Ladyfingers (Savoiardi)

User Reviews

4.8

64 reviews
Excellent
  • Prep Time

    20 mins

  • Cook Time

    17 mins

  • Total Time

    37 mins

  • Servings

    50 cookies

  • Calories

    38 kcal

  • Course

    Dessert

  • Cuisine

    Italian

Ladyfingers (Savoiardi)

Ladyfingers are light, airy sponge cookies made by folding flour and cornstarch into whipped egg whites and sweetened egg yolks. They have a delicate texture with a slightly crisp exterior from optional sugar sprinkling. They are commonly used in layered desserts like tiramisu and are best fresh but can be stored or frozen briefly.

Description

Ladyfingers (Savoiardi) are made by beating egg whites to soft and then stiff peaks with sugar, while separately whipping egg yolks with sugar and flavorings until lightened. The yolk mixture is gently folded into the egg whites along with sifted flour and cornstarch to maintain airiness. The batter is piped into finger-shaped lines on a baking sheet.

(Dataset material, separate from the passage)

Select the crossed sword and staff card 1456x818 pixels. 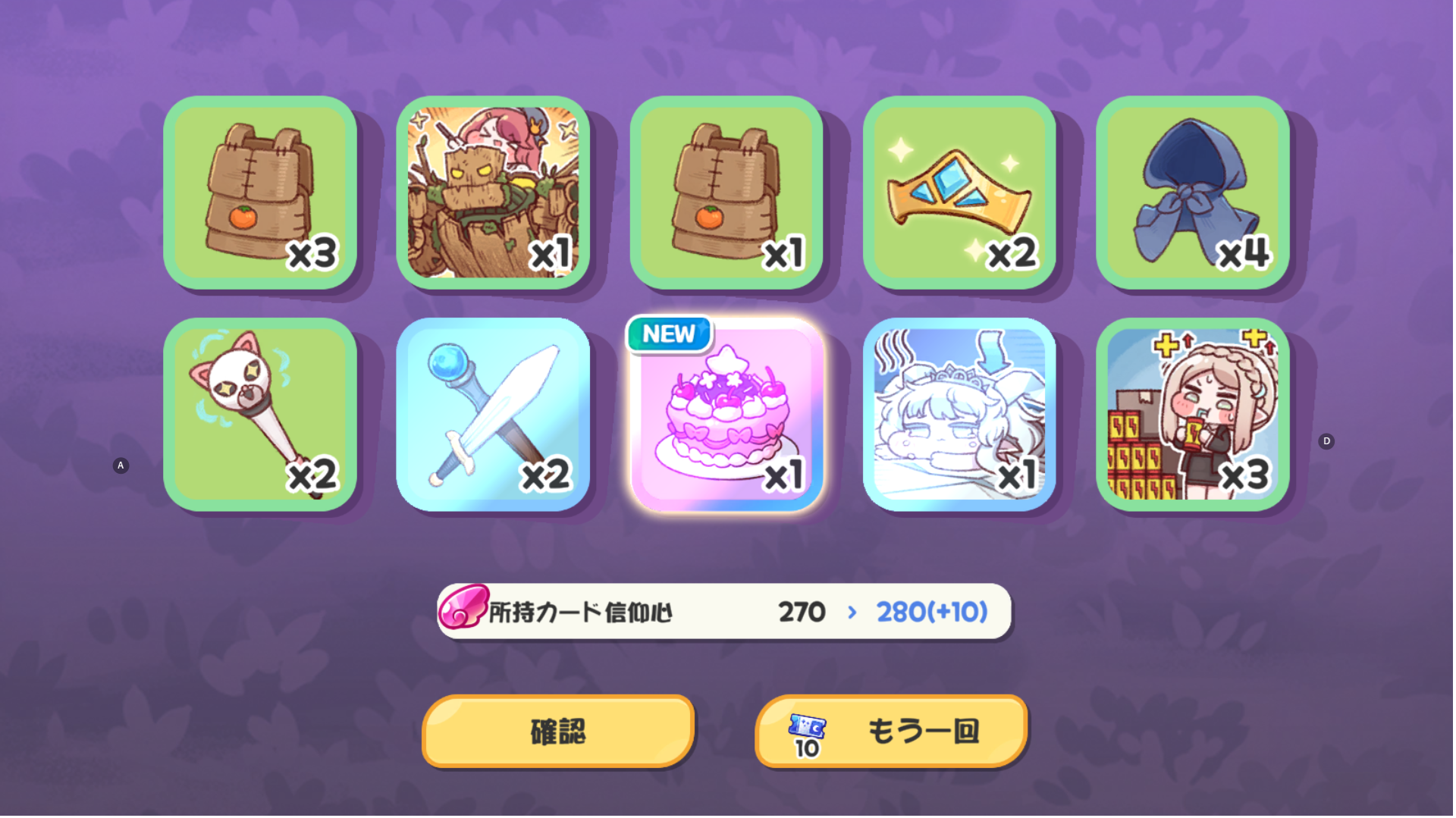(x=493, y=415)
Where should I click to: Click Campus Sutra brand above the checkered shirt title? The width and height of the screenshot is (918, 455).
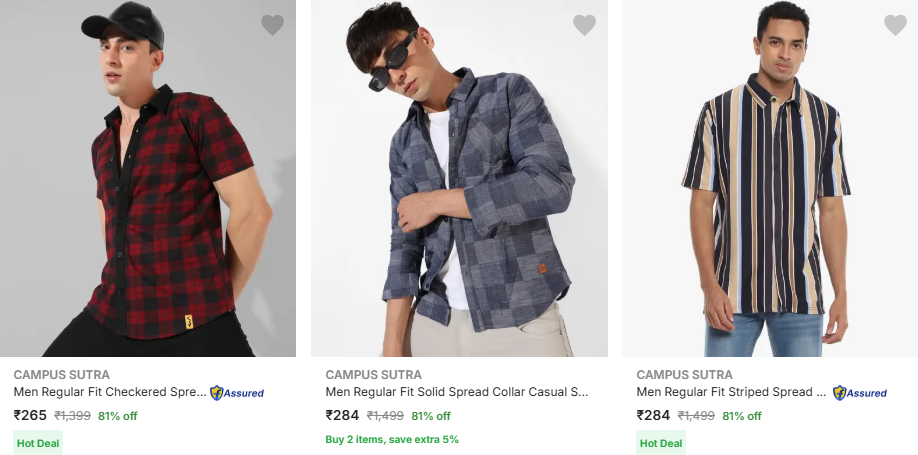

Baking at moderate temperature produces cookies with a tender, light crumb that holds shape yet remains delicate. A sprinkle of granulated sugar on top before baking adds a slight crispness and shine. The final texture is airy, slightly moist but firm enough to hold in desserts, with subtle sweetness and vanilla notes.

These cookies are commonly used fresh in desserts like tiramisu but can be stored in an airtight container at room temperature for a few days or frozen for longer storage. If used in tiramisu, letting them sit uncovered overnight improves texture for soaking liquids.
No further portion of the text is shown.